After another successful year of building and dismantling Black Rock City, (BRC), I’m proud to report that the systems that have been developing over the years are making for an ever improving, well-organized operation. Our volunteer base and management team have been steadily strengthening as more and more of our staff return as seasoned veterans. We are becoming more and more efficient during the survey and set up of our event, and better at responding to an ever-changing city design.

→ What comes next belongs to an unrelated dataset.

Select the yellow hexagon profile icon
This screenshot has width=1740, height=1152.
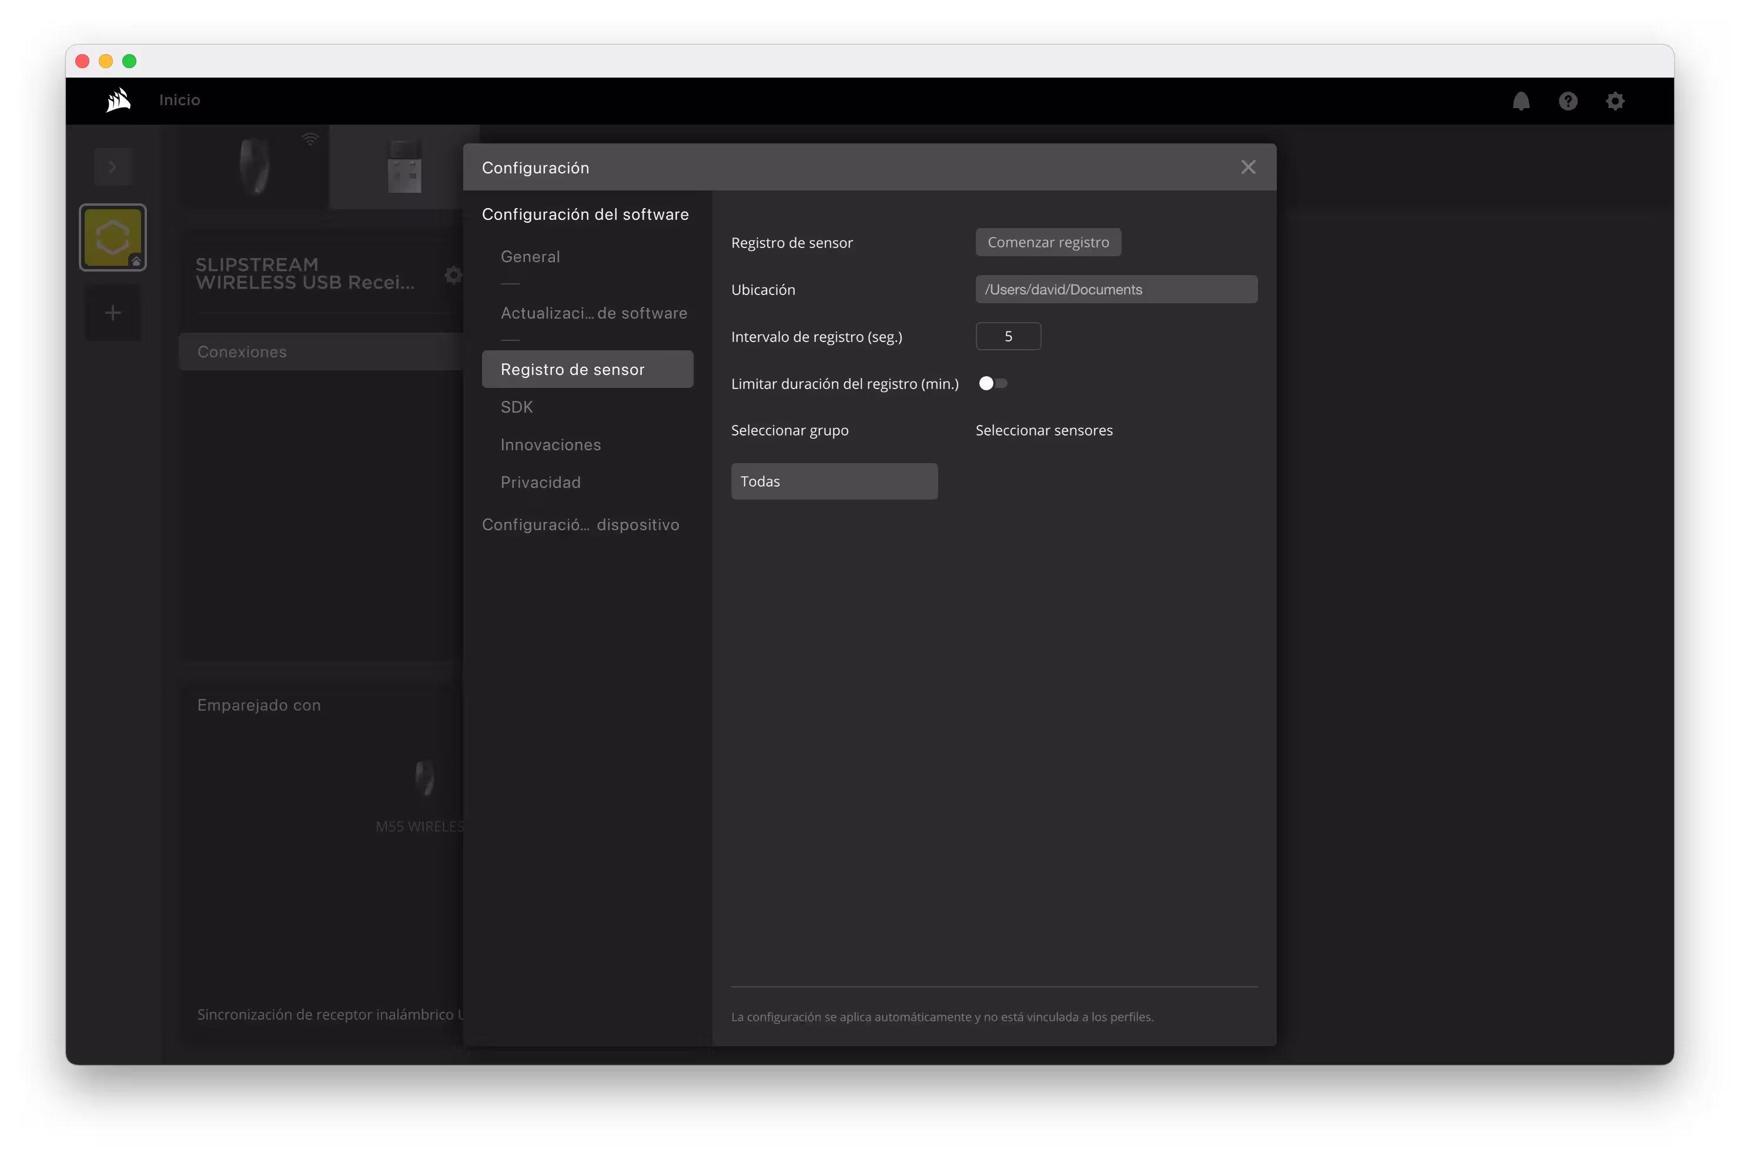112,237
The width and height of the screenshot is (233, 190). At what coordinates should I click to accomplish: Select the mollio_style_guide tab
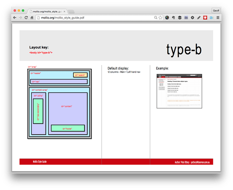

Safety and efficiency stayed as our main foci, our staff moral was at an all-time high. As our staff improves, so does the development of our Department of Public Works. As we continue to upgrade and build our fleet of vehicles and equipment, we are more able to complete our tasks on time and up to specifications.
Though the overall city design has been consistent for several years now, changes are made every year to cope with the changing demands of our community. There are also many adjustments made to keep our environmental impact as low as possible. Things like city orientation and varying the site location have done well to minimize our “footprint” on the Black Rock Desert. The overall approach of this event has always been one of flexibility and innovation, which brings a staff that is well acquainted with breaking new ground and thinking outside the box.
Our methods of operation have been developing in other areas too, such as city maintenance and communal support. The harsh environment of the Black Rock Desert is well known, and our staff must be able to respond to the many curve balls that come our way. As our community strengthens, so does our Support Services department and our Department of Public Works.
Every year we campaign to our community to apply a “Leave No Trace” ethic to our event. Every year after the city breaks camp and the Playa Restoration crew is all that remains, we find that the majority of Burning Man participants have done just that. Restoring the Black Rock Desert to its pristine state post-event is a daunting task, but this task is made infinitely more achievable by the efforts of each community member. For the last two years, the Playa Restoration Crew has created a color coded “map” of BRC indicating the levels of debris left behind on a block-by-block basis. For many years now, this debris has been referred to as MOOP, (matter out of place), hence the title, ‘ MOOP map’. Even after just one year of this study we have recorded a high percentage of improvement from the 2007, where more than three quarters of the city was indicated as “green” on the map. (see below for map, legend and detailed percentages) As our city develops and grows, we hope that this element of our community continues to improve.
As our skills and methods of building, maintaining, and dismantling BRC, and then ultimately restoring the Black Rock Desert to its original state continue to develop and improve, so does our ability to influence the communities in the world around us. Regional events modeled after ours are starting to happen around the globe, we can help them to develop efficient working methods from our experiences. We can teach them how to build and dismantle quickly, safely, and efficiently, and how to restore their surrounding environments so they too can “leave no trace”.
Black Rock City is, and hopes to always be the magic disappearing city.
Tony Perez, aka Coyote
City Superintendent, DPW
Be proud of yourselves, Citizens of Black Rock!
Black Rock City is still the largest practicing Leave No Trace Event in the world.
On October 3rd, the DPW Playa Restoration All-Star Team represented Black Rock City at the yearly BLM Site Inspection Test of the Black Rock Desert- and passed with flying colors once again.
Judging by the results of the 2008 Line Sweeps done by DPW, the citizens of Black Rock were without a doubt, able to step up their overall Leave No Trace efforts and significantly reduced their environmental impact on the playa.
MOOP MAP Results, aka “The Score” Impact 2008 Results 2007 Results RED – HIGH IMPACT TRACE, aka “hot,” “MOOPy,” “dead in our tracks” 9% 20% YELLOW – MODERATE IMPACT TRACE – aka “so-so,” “stop and go,” “not green but not red either” 14% 40% GREEN – LOW TO NO IMPACT TRACE – aka “pretty damn clean,” “lookin’ good,” “go go go!” 77% 40%
The MOOP Map Data for 2008 reflects an approximate 11% drop in Red zones, 26% drop in Yellow zones, and a 37% increase in Green zones within the city camping grid.
GREEN WINS. Way to go Green Man! Leave No Trace is a community-wide team effort, and a victory for Playa restoration is a victory for ALL of Black Rock City. And this victory is because of YOU.
But don’t let all that ‘Green’ go to your head! This year’s Restoration game was no cake-walk, it never is.
We are definitely feeling the 20% increase in population reflected in the sheer volume of MOOP. Some of the camping areas were “redder than red.” There seems to be a rise in abandoned big trash piles, couches, barrels, rugs, tents, etc. This is not acceptable.
Pack it out and do your Line Sweeps. Use your Push Brooms, Landscape Rakes, Shovels and Magnet Sweepers to clean up hotspots. These are the basics. These are our tools.
For a closer look, check out our new Online Interactive MOOP Map.
As citizens of Black Rock, we are ALL leaders of Leave No Trace. This is what makes us Burners. And we will burn again…
Black Rock City will boldly continue to build and burn, setting the standards for leaving no trace wherever we go- not simply because it is required of us, but because it is what we do.